Речь в таком случае идет не о линейном движении через какое-­то пространство, а о повороте, о смене орбиты, о толчке.

– И все же формулу жизни можно вычислить только после того, как она, жизнь, развернулась, после того, то есть, когда она уже прожита. Если бы формула предшествовала жизни, то развертывание жизни было бы просто холостым ходом.

– Ну да, ничто не может быть понято, пока не кончено. Кроме того, чтобы существовали культура, литература, живопись, музыка и так далее, нужно не одно сознание, а как минимум два. Нет зрителя, нет читателя? Зритель и читатель всегда живут в вас, и вы, значит, пишете для другой вашей половины.

Для чего и придуман язык. И вот что интересно: оказывается, что все искусства основаны на невозможности прямой передачи. Всякий раз эта передача осуществляется за счет невозможности.

Как видите, я не обладаю нужным запасом точных слов, чтобы говорить о таких вещах. И уже не приобрету, не научусь. Теперь уже поздно. Так же как, полагаю, не напишу всю жизнь обдумываемый трактат о пошлости.

= Данные ниже =
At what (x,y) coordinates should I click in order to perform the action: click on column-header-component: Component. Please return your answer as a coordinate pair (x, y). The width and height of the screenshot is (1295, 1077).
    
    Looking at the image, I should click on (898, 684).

= Попробуйте сами =
Можете вывести приведённый выше отрывок целиком, слово в слово, без единого изменения?

= Результат задания =
Речь в таком случае идет не о линейном движении через какое-­то пространство, а о повороте, о смене орбиты, о толчке.

– И все же формулу жизни можно вычислить только после того, как она, жизнь, развернулась, после того, то есть, когда она уже прожита. Если бы формула предшествовала жизни, то развертывание жизни было бы просто холостым ходом.

– Ну да, ничто не может быть понято, пока не кончено. Кроме того, чтобы существовали культура, литература, живопись, музыка и так далее, нужно не одно сознание, а как минимум два. Нет зрителя, нет читателя? Зритель и читатель всегда живут в вас, и вы, значит, пишете для другой вашей половины.

Для чего и придуман язык. И вот что интересно: оказывается, что все искусства основаны на невозможности прямой передачи. Всякий раз эта передача осуществляется за счет невозможности.

Как видите, я не обладаю нужным запасом точных слов, чтобы говорить о таких вещах. И уже не приобрету, не научусь. Теперь уже поздно. Так же как, полагаю, не напишу всю жизнь обдумываемый трактат о пошлости.